Vanguard movements in the arts and literature from mid-20th century Brazil are termed neo-vanguard to distinguish them from the historical vanguard movements of the century’s early decades, even though the neo-vanguards share common features with them. These include an open spirit of internationalism, experimentation with form and language, and the use of fragmentation, simultaneity, minimalism, and graphic display. When they first appeared in the 1950s and 1960s, the neo-vanguards were differentiated by a rationalist, materialist, and functional approach to language, letters and art, visible in geometrical abstraction and based on research.
The São Paulo poets Haroldo de Campos, Augusto de Campos, and Décio Pignatari formed the most prominent and influential literary group, known as “Poesia concreta” [Concrete Poetry]. Poesia concreta continues to shape and influence vanguard art, literature, and design in São Paulo. Their 1958 manifesto, “Plano-piloto para poesia concreta” [Pilot-Plan for Concrete Poetry], reshaped national poetics while adding an international aesthetic dimension. In Rio de Janeiro, the “Grupo Frente” led by artists Hélio Oiticica, Lygia Clark, and Lygia Pape supported the 1959 Neoconcrete movement and manifesto, defending the position that concrete poetry and art should be less mechanical and more expressive of human realities. Bossa nova introduced a syncopated, polished style that gained international fame through João Gilberto and Antônio Carlos Jobim, and it turned attention toward Brazilian arts. In the 1950s and 1960s, individual authors worked within their own neo-vanguard styles outside of any movement, the most important being João Guimarães Rosa, whose reworkings of language and orality produced the major novel of the century, Grande sertão: veredas (1956), and Clarice Lispector, creator of dense existential consciousness in prose, mainly involving women in crisis.

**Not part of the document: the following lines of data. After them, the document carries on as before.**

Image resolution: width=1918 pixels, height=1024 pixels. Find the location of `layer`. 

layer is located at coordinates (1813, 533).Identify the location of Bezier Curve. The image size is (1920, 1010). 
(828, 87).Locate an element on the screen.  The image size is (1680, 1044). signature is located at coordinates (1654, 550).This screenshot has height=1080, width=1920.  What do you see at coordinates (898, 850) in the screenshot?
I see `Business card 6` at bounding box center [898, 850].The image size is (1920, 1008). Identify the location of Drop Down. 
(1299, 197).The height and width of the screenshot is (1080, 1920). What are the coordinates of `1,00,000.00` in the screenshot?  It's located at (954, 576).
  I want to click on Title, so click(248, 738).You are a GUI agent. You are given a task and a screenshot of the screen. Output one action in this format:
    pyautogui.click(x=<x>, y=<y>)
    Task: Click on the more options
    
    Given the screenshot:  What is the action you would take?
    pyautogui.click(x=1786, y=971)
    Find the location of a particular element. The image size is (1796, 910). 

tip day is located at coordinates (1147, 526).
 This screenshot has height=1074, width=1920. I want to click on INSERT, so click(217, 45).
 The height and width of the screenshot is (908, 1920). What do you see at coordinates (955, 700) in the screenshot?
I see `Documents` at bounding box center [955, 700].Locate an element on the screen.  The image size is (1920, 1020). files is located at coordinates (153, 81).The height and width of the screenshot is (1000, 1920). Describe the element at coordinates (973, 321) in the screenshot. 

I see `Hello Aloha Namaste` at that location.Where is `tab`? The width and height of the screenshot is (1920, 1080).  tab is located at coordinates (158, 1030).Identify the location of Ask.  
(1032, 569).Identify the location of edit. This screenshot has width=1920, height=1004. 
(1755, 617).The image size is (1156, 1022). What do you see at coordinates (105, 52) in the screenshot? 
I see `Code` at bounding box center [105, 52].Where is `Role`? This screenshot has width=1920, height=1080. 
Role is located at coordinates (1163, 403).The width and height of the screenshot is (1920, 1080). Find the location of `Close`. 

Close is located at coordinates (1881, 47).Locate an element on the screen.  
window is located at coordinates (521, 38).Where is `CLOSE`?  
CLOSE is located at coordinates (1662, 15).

The 1964 military coup changed the disposition of vanguard art into one of resistance, reflected in Cinema Novo, Tropicália, theater, music, popular periodicals, mass culture, and marginal literature. Popular vanguard movements effectively ended, went underground, or adopted more unconventional formats in the 1970s because of political tension. The end of an effusive period of creativity in the 1950s and 1960s was marked by the publication of the collected works of the concrete poets, their inclusion in international anthologies, and a national atmosphere of increased political repression and violence.